And to answer questions I received from friends on the reader front, yes I think it will be grounding to have brother, sister and mother in the hood (see last week’s letter).
It was an act of self care to finally take a rag into the corners of all the rooms around here and brush the cobwebs away. Spiders are a symbol of writers medium, words spun from ourselves and the infinite things that worlds spun from words can create. It’s about time to clear away some of the old worlds and spin some new ones.
I pass by these spider creations in the corners of my hallways, my eyes drawn to their dusty filaments, with the thought, what’s the point anyway? And in fact, that is the truth with these yarns, out with old Miss Havisham and in with the new.
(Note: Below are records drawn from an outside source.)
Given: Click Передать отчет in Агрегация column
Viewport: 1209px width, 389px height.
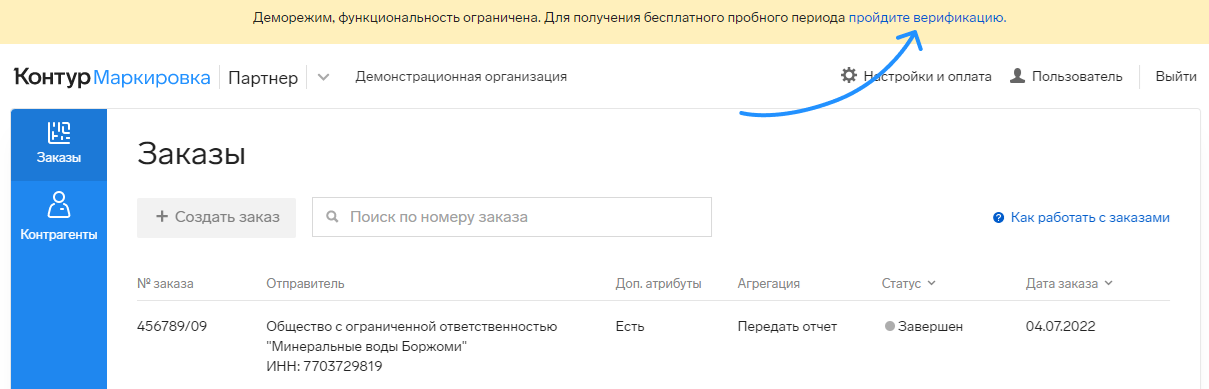Looking at the screenshot, I should tap(787, 327).
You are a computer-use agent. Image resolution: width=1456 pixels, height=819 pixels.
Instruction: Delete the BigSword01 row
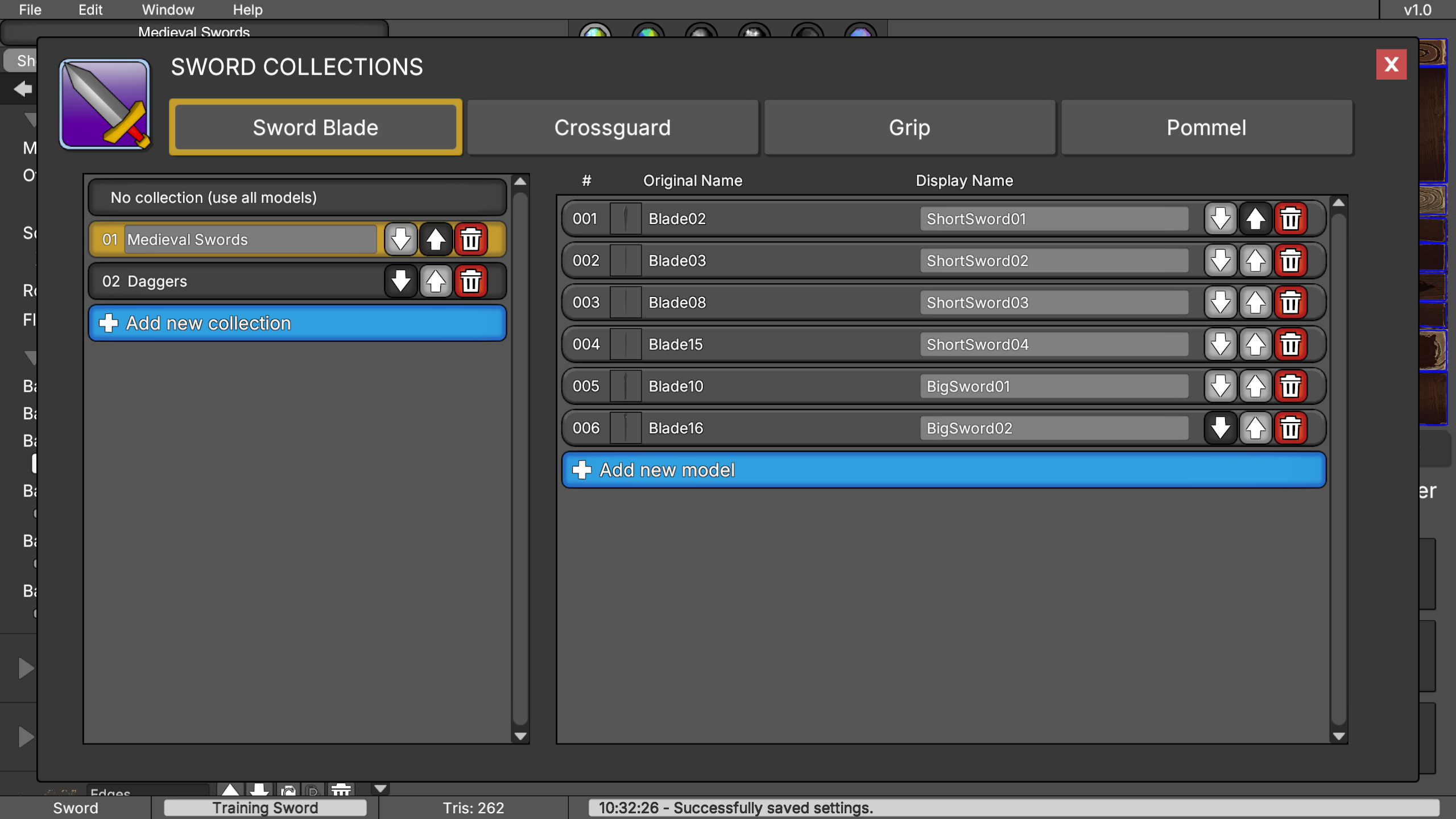tap(1290, 386)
So the content of this post just includes teasers for my post next week, on the Full Moon. It will include more about Miss Havisham and her cobwebs which I learned about in 9th grade English, and the war that happened on the Minnesota River Watershed, which I never learned about in school. And a little bit about generational wealth, which has allowed me to be where I am now.
And because of the ultimate truth is that we are all are connected, when something moves for me, it will move for you too. That’s how nature is.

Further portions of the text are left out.